Sobre a taxa de participação ter aumentado, o economista da ASA Investments argumenta que isso é importante pela sinalização. “No número dos Jolts que saíram nesta semana, a gente já viu os a taxa de aumento dos pedidos de demissão recuando. Ou seja, as pessoas estão mais reticentes em pedir demissão e procurarem outro trabalho, um sinal de que estão vendo que a economia não vai tão bem”, comenta

Segundo Polydoro, senão tivesse acontecido a quebra do Silicon Valley Bank (SVB) – a maior falência de um banco de crédito dos EUA em mais de uma década – o Fed poderia fazer uma alta de 50 pontos-base em sua próxima reunião, mas que isso pode ter mudado. “A grande questão hoje é que o mercado está imaginando que, dado que surgiu esse novo risco, a estratégia ótima não é reacelerar, é ter um pouco mais de cautela”, diz.

Dinâmica mudando

Para Diogo Saraiva, economista e sócio da Blueline, o aumento na taxa de desemprego se deu por um número grande de pessoas retornando ao mercado de trabalho, provavelmente estimuladas pela diminuição da poupança acumulada durante a pandemia e o grande número de vagas abertas.

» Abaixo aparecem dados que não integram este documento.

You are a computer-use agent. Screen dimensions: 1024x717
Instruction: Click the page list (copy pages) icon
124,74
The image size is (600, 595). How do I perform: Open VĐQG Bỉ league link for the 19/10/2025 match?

“Essa dinâmica mais favorável entre demanda e oferta parece estar diminuindo um pouco as pressões salariais, apesar de permanecerem elevadas”, afirma.

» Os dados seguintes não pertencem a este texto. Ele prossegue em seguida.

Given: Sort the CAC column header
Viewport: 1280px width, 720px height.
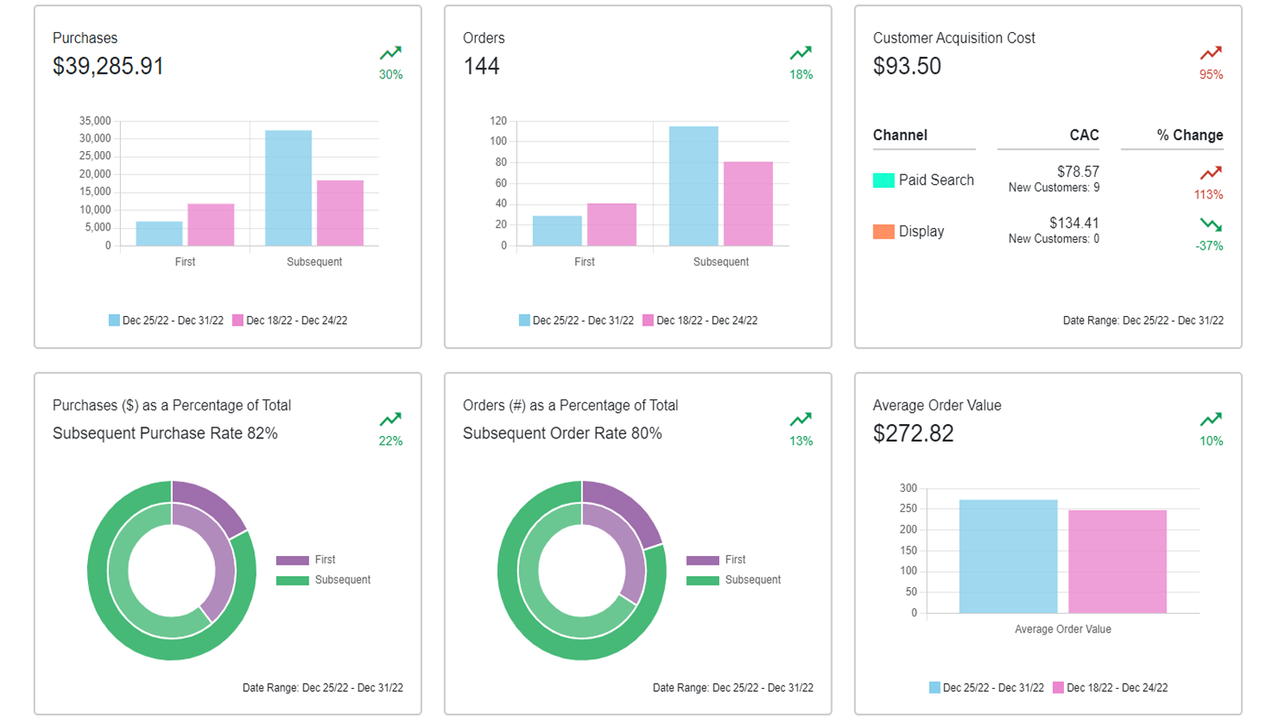Looking at the screenshot, I should point(1086,135).
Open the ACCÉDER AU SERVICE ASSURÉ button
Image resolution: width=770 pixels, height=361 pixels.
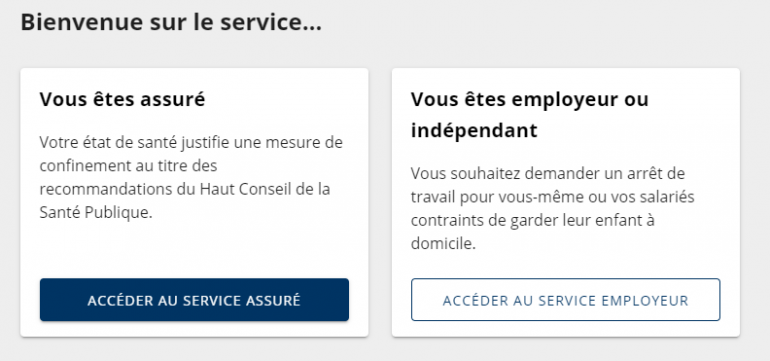coord(194,300)
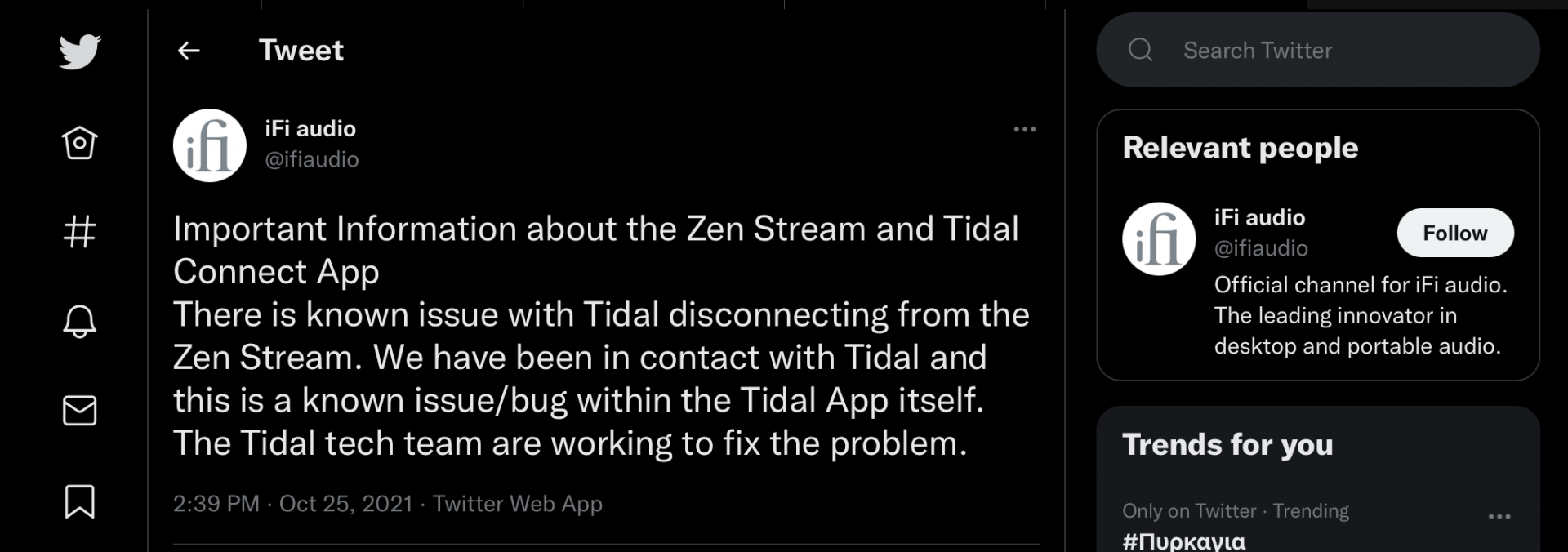Image resolution: width=1568 pixels, height=552 pixels.
Task: Go back using the arrow icon
Action: point(189,51)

Ele concoda que o próximo número de inflação será determinante para a decisão do Fed na reunião de março. “Se o resultado confirmar a dinâmica forte de janeiro. o comitê deverá preferir um aumento de 50bps”, diz.

Lucas Zaniboni, analista sênior de pesquisa internacional da Garde, por sua vez, acredita que os dados de hoje, apesar de mostrarem um mercado de trabalho aquecido, trouxeram diversos sinais marginais que jogam a favor de uma descompressão maior olhando à frente.

“Acho que é um conjunto de dados suficiente para deixar o Fed satisfeito em manter o ritmo de 25bps na próxima reunião. Ainda mais levando em conta o ‘ato novo’ surgido ontem a respeito de possíveis problemas no setor bancário americano, que argumenta por uma postura mais cautelosa”, explica. Para ele, apenas uma surpresa muito forte no CPI da próxima semana faria o Fed reverter novamente o pace para 50 bps.